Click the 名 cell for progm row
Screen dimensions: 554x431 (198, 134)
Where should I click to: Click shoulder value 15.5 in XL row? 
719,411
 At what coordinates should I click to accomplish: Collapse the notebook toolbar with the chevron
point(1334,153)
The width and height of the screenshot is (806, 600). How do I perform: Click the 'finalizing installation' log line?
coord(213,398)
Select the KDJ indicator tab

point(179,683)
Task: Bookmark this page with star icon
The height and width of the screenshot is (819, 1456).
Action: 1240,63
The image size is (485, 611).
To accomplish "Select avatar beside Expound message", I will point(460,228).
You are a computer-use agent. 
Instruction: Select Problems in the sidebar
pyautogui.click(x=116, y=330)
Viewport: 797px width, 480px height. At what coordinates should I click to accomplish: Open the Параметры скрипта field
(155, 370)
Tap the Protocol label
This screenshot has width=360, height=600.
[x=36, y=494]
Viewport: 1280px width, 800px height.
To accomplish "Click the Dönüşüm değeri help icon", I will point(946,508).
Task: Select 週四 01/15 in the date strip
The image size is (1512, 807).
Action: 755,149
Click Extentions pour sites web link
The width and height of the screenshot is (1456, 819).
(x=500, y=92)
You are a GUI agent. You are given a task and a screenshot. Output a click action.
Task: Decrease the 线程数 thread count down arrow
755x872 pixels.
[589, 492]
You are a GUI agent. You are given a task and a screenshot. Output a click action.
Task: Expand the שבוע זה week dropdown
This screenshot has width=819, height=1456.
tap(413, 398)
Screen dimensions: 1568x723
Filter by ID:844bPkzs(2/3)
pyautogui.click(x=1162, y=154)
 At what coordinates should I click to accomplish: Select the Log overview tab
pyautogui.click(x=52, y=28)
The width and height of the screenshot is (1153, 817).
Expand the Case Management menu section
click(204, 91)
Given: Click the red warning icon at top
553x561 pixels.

★ ★ ★

Reproduce every one of the lines above word for word, with nothing changed, added, or left out.

OUTPUT BELOW —
Click the 名 cell for progm row
Screen dimensions: 554x431 (198, 134)
Where should I click to: Click shoulder value 15.5 in XL row? 
719,411
 At what coordinates should I click to accomplish: Collapse the notebook toolbar with the chevron
point(1334,153)
The width and height of the screenshot is (806, 600). How do I perform: Click the 'finalizing installation' log line?
coord(213,398)
Select the KDJ indicator tab

point(179,683)
Task: Bookmark this page with star icon
The height and width of the screenshot is (819, 1456).
Action: 1240,63
The image size is (485, 611).
To accomplish "Select avatar beside Expound message", I will point(460,228).
You are a computer-use agent. 
Instruction: Select Problems in the sidebar
pyautogui.click(x=116, y=330)
Viewport: 797px width, 480px height. At what coordinates should I click to accomplish: Open the Параметры скрипта field
(155, 370)
Tap the Protocol label
This screenshot has width=360, height=600.
[x=36, y=494]
Viewport: 1280px width, 800px height.
To accomplish "Click the Dönüşüm değeri help icon", I will point(946,508).
Task: Select 週四 01/15 in the date strip
The image size is (1512, 807).
Action: 755,149
Click Extentions pour sites web link
The width and height of the screenshot is (1456, 819).
(x=500, y=92)
You are a GUI agent. You are given a task and a screenshot. Output a click action.
Task: Decrease the 线程数 thread count down arrow
755x872 pixels.
[589, 492]
You are a GUI agent. You are given a task and a screenshot. Output a click action.
Task: Expand the שבוע זה week dropdown
This screenshot has width=819, height=1456.
tap(413, 398)
Screen dimensions: 1568x723
Filter by ID:844bPkzs(2/3)
pyautogui.click(x=1162, y=154)
 At what coordinates should I click to accomplish: Select the Log overview tab
pyautogui.click(x=52, y=28)
The width and height of the screenshot is (1153, 817).
Expand the Case Management menu section
click(204, 91)
Given: Click the red warning icon at top
553x561 pixels.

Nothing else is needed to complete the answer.